In my first year of university, I went to the campus canteen quite often. I liked thudding down after class, alone, finding an empty seat in the busy plaza, and swallowing a meal that cost less than a hundred NT dollars.

One day a friend asked whether I found the canteen food too greasy, the portions too large. Honestly, a little — yes. I knew all this. But for cheap and convenient, even if the environment was noisy and the food a bit heavy, for a student like me who needed a full meal, it still had enormous appeal.

Especially during every rushed gap between classes: walking into the canteen spared me from the eternal question of what to eat next. Into the plaza, calories consumed, done in under half an hour — on to the next task.

Habits are hard to break; the place is still packed.

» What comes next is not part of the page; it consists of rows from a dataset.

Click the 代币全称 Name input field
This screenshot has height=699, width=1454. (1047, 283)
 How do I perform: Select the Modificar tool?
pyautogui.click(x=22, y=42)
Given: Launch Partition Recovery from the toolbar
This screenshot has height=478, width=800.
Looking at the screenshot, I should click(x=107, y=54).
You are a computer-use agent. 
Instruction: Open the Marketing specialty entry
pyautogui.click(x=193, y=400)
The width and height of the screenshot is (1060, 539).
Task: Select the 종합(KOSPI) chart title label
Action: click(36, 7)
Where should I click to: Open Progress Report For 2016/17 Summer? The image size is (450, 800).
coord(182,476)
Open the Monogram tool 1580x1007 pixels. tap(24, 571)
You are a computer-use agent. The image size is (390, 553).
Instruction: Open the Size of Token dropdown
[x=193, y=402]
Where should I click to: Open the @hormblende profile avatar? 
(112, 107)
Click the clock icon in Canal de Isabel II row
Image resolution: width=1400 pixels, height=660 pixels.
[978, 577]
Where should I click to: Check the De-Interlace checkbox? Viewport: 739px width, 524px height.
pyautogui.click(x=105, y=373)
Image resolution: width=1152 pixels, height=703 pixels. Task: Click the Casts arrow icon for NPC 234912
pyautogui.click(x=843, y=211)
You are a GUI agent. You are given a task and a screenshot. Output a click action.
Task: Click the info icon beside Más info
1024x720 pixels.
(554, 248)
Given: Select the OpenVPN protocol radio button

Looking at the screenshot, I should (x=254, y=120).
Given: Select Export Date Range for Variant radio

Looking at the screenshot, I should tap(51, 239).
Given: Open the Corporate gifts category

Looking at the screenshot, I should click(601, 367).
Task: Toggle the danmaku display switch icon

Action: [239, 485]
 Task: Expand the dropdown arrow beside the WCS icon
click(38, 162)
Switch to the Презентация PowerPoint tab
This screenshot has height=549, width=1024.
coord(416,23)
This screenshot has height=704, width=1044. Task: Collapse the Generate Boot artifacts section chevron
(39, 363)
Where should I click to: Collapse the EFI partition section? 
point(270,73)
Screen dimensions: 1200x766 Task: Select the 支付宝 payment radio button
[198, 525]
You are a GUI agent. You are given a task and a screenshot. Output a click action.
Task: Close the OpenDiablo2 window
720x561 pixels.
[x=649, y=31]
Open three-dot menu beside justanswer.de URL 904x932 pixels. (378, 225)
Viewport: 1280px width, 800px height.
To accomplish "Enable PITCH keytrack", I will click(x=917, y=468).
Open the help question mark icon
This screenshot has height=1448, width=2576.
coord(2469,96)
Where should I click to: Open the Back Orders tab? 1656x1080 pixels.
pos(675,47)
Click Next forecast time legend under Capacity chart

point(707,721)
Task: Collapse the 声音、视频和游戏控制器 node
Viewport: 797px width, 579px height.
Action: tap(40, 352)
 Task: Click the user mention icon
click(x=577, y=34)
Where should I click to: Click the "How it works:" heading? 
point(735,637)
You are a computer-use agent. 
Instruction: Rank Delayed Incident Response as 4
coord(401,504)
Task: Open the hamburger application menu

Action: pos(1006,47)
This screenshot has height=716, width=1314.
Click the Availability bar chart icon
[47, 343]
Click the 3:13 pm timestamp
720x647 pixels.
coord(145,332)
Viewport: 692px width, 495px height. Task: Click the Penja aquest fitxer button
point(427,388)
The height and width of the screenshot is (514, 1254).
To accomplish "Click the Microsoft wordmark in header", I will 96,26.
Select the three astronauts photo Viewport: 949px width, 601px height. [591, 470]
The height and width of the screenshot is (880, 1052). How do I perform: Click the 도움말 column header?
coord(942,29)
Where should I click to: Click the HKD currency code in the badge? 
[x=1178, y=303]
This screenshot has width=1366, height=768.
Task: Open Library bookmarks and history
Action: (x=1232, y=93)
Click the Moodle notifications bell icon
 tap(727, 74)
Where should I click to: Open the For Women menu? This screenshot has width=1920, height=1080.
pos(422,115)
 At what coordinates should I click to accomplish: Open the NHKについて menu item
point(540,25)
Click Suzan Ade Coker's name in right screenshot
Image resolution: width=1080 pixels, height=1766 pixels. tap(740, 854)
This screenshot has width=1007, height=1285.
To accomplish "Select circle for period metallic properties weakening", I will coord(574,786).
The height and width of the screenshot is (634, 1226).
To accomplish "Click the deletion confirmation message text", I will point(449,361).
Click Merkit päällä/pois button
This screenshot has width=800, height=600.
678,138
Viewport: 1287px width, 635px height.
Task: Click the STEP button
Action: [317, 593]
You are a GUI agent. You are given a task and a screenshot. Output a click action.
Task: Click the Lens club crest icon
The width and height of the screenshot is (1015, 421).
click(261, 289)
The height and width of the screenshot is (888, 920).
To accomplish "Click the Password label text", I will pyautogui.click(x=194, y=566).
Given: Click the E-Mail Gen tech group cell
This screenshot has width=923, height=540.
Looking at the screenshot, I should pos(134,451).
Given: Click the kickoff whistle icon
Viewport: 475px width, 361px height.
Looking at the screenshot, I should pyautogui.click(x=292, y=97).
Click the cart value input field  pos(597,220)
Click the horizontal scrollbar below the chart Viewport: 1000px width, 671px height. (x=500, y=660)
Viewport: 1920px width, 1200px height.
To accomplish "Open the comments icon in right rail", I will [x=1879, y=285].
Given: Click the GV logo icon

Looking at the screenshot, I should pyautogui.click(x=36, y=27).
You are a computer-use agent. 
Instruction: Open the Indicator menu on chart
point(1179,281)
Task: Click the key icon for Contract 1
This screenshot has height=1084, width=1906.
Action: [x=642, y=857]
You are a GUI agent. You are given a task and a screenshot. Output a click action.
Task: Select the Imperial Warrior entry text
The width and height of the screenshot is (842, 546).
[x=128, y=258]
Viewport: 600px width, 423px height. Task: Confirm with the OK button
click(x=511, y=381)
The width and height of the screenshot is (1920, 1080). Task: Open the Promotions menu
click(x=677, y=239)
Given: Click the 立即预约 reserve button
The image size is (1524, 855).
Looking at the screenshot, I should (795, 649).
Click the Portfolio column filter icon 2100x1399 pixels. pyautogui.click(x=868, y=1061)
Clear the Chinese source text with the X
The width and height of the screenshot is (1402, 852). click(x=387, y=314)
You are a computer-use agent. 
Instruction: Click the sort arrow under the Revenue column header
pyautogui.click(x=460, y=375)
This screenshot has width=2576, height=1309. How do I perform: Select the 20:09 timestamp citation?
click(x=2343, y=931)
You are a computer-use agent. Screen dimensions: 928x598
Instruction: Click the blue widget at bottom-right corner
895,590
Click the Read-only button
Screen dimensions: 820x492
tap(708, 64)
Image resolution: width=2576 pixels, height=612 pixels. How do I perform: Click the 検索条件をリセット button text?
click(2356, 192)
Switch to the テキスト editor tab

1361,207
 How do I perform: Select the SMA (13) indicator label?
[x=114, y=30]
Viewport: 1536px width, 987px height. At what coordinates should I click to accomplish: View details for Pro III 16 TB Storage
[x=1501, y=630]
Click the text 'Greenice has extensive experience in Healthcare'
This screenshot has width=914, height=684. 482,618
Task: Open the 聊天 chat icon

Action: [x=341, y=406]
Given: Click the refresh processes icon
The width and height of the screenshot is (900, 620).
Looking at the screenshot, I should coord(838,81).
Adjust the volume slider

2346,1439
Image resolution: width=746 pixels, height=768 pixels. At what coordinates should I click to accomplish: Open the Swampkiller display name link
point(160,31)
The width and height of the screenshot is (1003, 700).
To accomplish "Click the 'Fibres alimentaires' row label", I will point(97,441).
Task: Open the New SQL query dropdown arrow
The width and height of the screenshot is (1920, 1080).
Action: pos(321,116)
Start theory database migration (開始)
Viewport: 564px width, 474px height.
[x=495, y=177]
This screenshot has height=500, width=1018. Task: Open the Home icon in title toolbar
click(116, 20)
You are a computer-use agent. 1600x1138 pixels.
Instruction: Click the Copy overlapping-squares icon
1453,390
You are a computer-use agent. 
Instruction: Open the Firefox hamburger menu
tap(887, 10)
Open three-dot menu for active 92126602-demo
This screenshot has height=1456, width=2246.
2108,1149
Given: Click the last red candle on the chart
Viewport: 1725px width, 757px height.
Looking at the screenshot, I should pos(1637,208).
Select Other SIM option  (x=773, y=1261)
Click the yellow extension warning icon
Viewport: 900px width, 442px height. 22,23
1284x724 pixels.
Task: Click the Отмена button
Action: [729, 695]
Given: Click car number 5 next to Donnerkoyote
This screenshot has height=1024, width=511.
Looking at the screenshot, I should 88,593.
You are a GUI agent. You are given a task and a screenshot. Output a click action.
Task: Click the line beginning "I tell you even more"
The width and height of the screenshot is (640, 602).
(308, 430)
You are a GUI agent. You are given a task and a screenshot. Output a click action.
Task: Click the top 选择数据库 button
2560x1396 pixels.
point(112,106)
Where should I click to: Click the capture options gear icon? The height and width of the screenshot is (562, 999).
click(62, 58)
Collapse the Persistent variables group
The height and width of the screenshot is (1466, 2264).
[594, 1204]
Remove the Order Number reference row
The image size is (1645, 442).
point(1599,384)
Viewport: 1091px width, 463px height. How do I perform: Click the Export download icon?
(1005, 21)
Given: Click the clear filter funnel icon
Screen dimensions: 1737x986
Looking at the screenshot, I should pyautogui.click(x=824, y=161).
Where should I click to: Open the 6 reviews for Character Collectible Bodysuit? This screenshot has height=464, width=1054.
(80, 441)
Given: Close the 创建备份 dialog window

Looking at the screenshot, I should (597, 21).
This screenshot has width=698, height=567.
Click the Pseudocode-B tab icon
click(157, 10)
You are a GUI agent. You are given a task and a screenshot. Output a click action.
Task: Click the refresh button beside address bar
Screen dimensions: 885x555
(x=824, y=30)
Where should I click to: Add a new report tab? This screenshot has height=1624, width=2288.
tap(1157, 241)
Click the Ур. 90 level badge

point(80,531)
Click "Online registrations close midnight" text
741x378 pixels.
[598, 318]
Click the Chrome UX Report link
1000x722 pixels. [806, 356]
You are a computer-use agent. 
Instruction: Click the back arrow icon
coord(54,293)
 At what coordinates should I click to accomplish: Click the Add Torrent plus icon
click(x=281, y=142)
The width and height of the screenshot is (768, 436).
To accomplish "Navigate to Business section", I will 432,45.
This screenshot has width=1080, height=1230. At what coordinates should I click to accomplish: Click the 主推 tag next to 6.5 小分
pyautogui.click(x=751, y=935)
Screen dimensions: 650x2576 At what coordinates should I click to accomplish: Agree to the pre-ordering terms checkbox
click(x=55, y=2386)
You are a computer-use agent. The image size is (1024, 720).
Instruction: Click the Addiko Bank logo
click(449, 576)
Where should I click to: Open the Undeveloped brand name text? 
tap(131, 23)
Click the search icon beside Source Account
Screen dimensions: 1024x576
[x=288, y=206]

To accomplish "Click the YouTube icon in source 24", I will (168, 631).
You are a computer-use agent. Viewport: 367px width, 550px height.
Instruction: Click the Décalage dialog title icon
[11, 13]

In 2010, when I was in second grade, I made my first Facebook account. I’d opened it originally to play Happy Farm and Tetris Battle with my dad’s students — every day after school, I’d look for a free moment when nobody was using the computer, spend fifteen minutes harvesting my crops and playing one 1v1 match. I never posted anything; my feed was filled with friends’ game updates. Leaving birthday wishes for people was about the extent of it. That was more than enough.

I didn’t get my first phone until middle school. The moment I had it, classmates immediately urged me to sign up for Instagram. Stories that disappear in twenty-four hours; a feed built from images. Compared to the chaotic Facebook of that era, it felt streamlined and modern. In time, I made my first post — and later created a second account.

It was all too captivating. Knowing I needed to stay focused on schoolwork, I started the habit of regularly deleting social media: before mid-terms, before competitions, before university entrance exams. The empty days unoccupied by stories actually made me calmer, more able to be present in my life.

I thought once I became a university student, I wouldn’t need such extreme measures. But things didn’t go as expected — I found myself dependent on social media again. Scrolling left me restless, and yet I kept scrolling. For the sake of my mental health, the frequency of uninstalling only increased.

I once heard someone say that your social media feed reflects what you care about. That’s true — mine is full of interesting events, in-depth news features, ongoing discussions about current events, all of it worth paying attention to. But people can still be overwhelmed, and I’ve noticed that I’ve slowly become numb to suffering happening elsewhere in the world. Scrolling past it quickly makes me feel guilty; staying with it carefully is something I don’t have the patience for.

At the same time, I’ve grown tired of updating my own feed. Partly exhaustion — partly an unwillingness to have my writing swiped past like a short video.


Lately I’ve barely gone to the canteen at all. Mostly I find a small restaurant, eat alone and quietly, or share a proper meal and conversation with a close friend. A little more expensive, and now I have to figure out what to eat — but in return, food with more character, time of higher quality, time to truly get to know myself and the other person, time to eat each bite without rushing.

Given the reality of things, social media is still not something I can easily walk away from. And I still have a lot I want to say — stories I’ve encountered, things I’m thinking through. So I’ve built this site. Going forward, more writing will live here, updated whenever it happens. If at some point you feel like reading, or want to know where I’m at lately, come back here and see if anything’s new. And if you finish reading something, you’re welcome to come find me and talk about it.

If I’m still on the road, I’ll keep recording.